2. ~~**`AttackerDetail` UX when `identity_id` changes.**~~ **Resolved
   2026-04-26:** SSE channel modeled on the topology-mutator SSE.
   New endpoint subscribes to `identity.>`, JWT via `?token=`,
   snapshot-on-connect + live forward. `AttackerDetail` and
   `IdentityDetail` consume it.

3. **`SessionProfile.identity_id` FK.** Does this PR sequence add it,
   or does it wait for V2 keystroke dynamics? Leaning **wait** — the
   FK is only useful when the identity-level keystroke similarity
   query exists, which is V2 work. Adds a column we don't read in
   v1 = unused complexity.

4. **Webhook payload identity_id.** Adds opportunistically once
   identities are populated. Not load-bearing for this PR sequence.

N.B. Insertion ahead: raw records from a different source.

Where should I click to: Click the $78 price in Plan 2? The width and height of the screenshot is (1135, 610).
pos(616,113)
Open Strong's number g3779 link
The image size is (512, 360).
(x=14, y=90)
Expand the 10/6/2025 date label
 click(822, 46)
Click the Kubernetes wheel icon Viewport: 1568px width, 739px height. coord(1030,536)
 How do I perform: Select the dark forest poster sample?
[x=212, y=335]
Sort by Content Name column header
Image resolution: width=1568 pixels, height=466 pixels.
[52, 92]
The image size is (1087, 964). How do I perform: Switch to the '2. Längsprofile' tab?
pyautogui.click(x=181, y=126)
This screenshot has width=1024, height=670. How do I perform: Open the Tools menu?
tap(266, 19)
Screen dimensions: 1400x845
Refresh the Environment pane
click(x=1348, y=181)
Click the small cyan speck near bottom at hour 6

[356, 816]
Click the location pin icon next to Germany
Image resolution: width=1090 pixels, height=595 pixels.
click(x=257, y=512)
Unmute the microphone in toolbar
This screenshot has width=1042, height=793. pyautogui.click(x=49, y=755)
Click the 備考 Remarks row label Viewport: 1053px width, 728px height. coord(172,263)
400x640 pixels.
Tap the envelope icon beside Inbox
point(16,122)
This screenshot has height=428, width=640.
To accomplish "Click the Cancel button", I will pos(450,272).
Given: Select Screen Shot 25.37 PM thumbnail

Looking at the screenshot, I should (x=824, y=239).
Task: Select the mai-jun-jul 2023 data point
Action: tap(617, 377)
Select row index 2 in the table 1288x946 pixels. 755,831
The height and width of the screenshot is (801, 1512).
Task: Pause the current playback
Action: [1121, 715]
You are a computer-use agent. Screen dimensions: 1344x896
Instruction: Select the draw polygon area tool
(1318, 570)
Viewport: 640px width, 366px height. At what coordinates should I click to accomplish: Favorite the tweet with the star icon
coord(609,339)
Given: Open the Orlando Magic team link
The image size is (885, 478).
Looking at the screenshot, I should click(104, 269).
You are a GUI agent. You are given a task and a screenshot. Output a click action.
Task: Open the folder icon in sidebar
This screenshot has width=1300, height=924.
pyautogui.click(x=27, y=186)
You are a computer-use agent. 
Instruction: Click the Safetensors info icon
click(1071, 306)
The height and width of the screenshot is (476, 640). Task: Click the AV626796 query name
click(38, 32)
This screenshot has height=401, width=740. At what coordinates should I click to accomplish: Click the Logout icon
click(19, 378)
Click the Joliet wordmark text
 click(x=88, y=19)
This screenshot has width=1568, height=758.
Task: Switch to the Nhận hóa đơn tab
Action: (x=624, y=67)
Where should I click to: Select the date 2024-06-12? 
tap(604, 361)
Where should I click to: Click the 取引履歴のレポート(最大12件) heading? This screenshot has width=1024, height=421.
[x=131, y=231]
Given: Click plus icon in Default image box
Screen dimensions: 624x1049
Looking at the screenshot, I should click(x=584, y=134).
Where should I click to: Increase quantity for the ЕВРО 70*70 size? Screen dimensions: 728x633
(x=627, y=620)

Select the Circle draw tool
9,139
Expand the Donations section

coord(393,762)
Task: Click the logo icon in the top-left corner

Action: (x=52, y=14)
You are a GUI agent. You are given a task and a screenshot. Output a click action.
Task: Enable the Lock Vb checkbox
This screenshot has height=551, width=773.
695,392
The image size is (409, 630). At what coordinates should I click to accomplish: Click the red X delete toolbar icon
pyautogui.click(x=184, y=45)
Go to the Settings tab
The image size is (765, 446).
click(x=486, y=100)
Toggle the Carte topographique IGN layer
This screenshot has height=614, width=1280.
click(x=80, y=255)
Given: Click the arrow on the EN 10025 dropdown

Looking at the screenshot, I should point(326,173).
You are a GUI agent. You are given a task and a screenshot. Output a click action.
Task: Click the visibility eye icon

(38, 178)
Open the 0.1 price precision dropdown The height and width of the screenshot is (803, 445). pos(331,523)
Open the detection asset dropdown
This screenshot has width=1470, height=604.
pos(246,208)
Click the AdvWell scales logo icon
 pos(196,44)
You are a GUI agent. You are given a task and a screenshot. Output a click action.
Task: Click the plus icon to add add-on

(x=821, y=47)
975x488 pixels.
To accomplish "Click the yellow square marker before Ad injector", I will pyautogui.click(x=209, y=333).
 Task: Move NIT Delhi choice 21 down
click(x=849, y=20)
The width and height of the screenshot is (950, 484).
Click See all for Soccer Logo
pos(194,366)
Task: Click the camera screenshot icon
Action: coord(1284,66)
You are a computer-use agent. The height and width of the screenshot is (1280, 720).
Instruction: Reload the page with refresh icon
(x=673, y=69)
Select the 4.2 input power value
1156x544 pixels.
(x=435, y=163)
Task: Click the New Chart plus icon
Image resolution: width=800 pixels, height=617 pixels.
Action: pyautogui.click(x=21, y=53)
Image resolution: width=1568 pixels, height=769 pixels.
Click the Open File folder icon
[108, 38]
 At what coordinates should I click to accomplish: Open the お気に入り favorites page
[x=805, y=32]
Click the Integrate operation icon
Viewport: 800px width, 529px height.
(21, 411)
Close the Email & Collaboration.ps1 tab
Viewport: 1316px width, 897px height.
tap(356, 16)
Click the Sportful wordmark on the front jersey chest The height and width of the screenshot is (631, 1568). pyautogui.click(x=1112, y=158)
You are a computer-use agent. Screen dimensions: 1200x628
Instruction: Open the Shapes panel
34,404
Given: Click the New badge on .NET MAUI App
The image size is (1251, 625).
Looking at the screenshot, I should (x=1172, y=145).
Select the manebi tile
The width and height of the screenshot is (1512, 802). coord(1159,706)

5. **Identity-level intel table.** Schema sketch is straightforward
   (uuid PK, identity_uuid FK, source, confidence, ttps JSON,
   timestamps), but the enricher is meaningfully different from
   the IP-scoped one. Defer entirely.

---

## What is explicitly NOT in this design

- The clusterer worker (`decnet/clustering/` worker bin). Designed in
  `CAMPAIGN_CLUSTERING.md` §4; lands on top of this substrate.
- `attacker_identity_intel` table.
- `SessionProfile.identity_id` FK.
- Webhook payload `identity_id` enrichment.
- Renaming `attackers` → `attacker_observations`. Considered, rejected.
- Identity-level federation gossip. The schema is federation-ready
  (schema_version, no operator-identifying fields); the gossip wire
  itself is V2.

---

## Verification

After all 5 commits below land:

```bash
source .311/bin/activate

# Schema lands cleanly.
pytest tests/db/test_identity_schema.py -v

# API surface returns expected shapes against an empty identities table.
pytest tests/web/test_api_identities.py -v

# No regressions on the unchanged path.
pytest tests/web/ tests/profiler/ tests/correlation/ -v

# Bus topic constants importable; wiki updated.
python -c "from decnet.bus.topics import IDENTITY_FORMED, IDENTITY_OBSERVATION_LINKED, IDENTITY_MERGED; print('OK')"
test -f wiki-checkout/Identity-Resolution.md
grep -q "identity.formed" wiki-checkout/Service-Bus.md

# Factory adapter unblocks fixture 2.
pytest tests/clustering/test_campaign_factory.py -v
```

Manual smoke after schema + API + frontend:

- `decnet api` then `decnet web`.
- Browse to an existing AttackerDetail page → no badge (identity_id is NULL).
- `GET /api/v1/identities` → `{"data": [], "total": 0, ...}`.
- `GET /api/v1/identities/<random-uuid>` → 404.